L’évasion fiscale est un problème important. Ce phénomène contraint la capacité des gouvernements à collecter des recettes fiscales avec les taxes et impôts s’appliquant aux entreprises. Martin et Stratica dressent le portrait d’une littérature florissante sur l’évasion fiscale, l’évitement fiscal et le recours des entreprises aux paradis fiscaux. Ils procèdent à une analyse descriptive des taux d’imposition effectifs et statutaires des entreprises canadiennes. Ils montrent que les paradis fiscaux abritent environ le quart des investissements canadiens, et que le taux d’imposition effectif des entreprises canadiennes n’a cessé de décroître depuis une trentaine d’années.
Finalement, Finnie et Mueller conduisent une analyse empirique sur l’accès à l’éducation postsecondaire au Québec, qu’ils comparent aux autres provinces canadiennes. Il s’agit d’un thème d’importance puisque les frais de scolarité québécois sont faibles et qu’il est périodiquement question de les augmenter ou de les réformer. L’analyse révèle que l’historique familial d’éducation est une variable d’importance pour expliquer l’accès à l’éducation postsecondaire, et ce, pour l’ensemble du pays. Elle montre aussi que le taux d’accès à l’éducation universitaire est relativement bas, fait dû en partie à la nature particulière de notre système collégial. Finalement, un nombre important de jeunes Canadiens qui n’atteignent pas le niveau postsecondaire prennent cette décision pour des raisons autres que financières.

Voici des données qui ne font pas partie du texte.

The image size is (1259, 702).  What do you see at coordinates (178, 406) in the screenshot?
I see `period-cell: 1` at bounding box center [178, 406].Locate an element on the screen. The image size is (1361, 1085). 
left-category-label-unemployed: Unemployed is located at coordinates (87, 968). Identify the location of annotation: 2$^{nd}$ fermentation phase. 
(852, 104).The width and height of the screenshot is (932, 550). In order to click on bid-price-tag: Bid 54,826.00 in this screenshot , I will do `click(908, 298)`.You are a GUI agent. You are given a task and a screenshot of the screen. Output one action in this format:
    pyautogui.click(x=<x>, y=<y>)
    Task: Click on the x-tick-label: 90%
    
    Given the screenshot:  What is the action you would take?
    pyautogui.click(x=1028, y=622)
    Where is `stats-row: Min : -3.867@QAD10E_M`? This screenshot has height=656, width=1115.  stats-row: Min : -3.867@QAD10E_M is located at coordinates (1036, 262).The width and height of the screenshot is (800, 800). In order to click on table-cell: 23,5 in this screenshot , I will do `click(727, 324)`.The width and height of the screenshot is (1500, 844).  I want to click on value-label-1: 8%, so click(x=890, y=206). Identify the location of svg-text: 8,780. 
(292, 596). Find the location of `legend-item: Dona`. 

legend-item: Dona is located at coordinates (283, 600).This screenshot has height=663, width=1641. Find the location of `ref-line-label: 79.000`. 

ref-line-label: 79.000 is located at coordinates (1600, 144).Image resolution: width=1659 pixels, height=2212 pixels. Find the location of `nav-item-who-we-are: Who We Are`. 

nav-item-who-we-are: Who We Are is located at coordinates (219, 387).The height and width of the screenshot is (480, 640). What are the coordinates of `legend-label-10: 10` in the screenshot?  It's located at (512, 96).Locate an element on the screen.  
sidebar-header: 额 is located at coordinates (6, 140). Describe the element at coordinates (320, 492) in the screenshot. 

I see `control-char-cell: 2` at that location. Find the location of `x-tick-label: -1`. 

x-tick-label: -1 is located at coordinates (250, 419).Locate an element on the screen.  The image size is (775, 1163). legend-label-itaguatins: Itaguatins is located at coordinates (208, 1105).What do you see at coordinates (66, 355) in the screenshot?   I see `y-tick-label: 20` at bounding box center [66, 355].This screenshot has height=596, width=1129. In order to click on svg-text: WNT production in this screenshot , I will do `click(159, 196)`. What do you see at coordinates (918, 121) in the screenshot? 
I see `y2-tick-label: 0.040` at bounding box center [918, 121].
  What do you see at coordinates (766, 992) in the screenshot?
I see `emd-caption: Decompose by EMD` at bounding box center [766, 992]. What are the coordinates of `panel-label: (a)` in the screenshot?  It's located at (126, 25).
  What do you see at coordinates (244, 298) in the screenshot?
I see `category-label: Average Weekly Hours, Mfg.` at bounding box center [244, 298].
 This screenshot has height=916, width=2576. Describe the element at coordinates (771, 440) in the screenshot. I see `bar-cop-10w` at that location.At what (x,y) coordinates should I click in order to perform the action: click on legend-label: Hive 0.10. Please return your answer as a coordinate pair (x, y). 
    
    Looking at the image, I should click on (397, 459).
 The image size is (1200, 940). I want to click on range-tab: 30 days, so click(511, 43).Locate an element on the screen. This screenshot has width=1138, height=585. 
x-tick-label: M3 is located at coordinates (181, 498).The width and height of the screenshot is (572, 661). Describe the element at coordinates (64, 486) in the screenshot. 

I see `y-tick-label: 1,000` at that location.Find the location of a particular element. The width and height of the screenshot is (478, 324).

En tant que rédacteurs invités, nous tenons à remercier sincèrement les collègues économistes qui ont participé à ce symposium, de même que tous les arbitres qui ont bien voulu évaluer les textes soumis. Nous tenons enfin à exprimer aussi notre gratitude à Bruce Shearer, rédacteur de la revue, pour son appui tout au long de la réalisation de ce projet.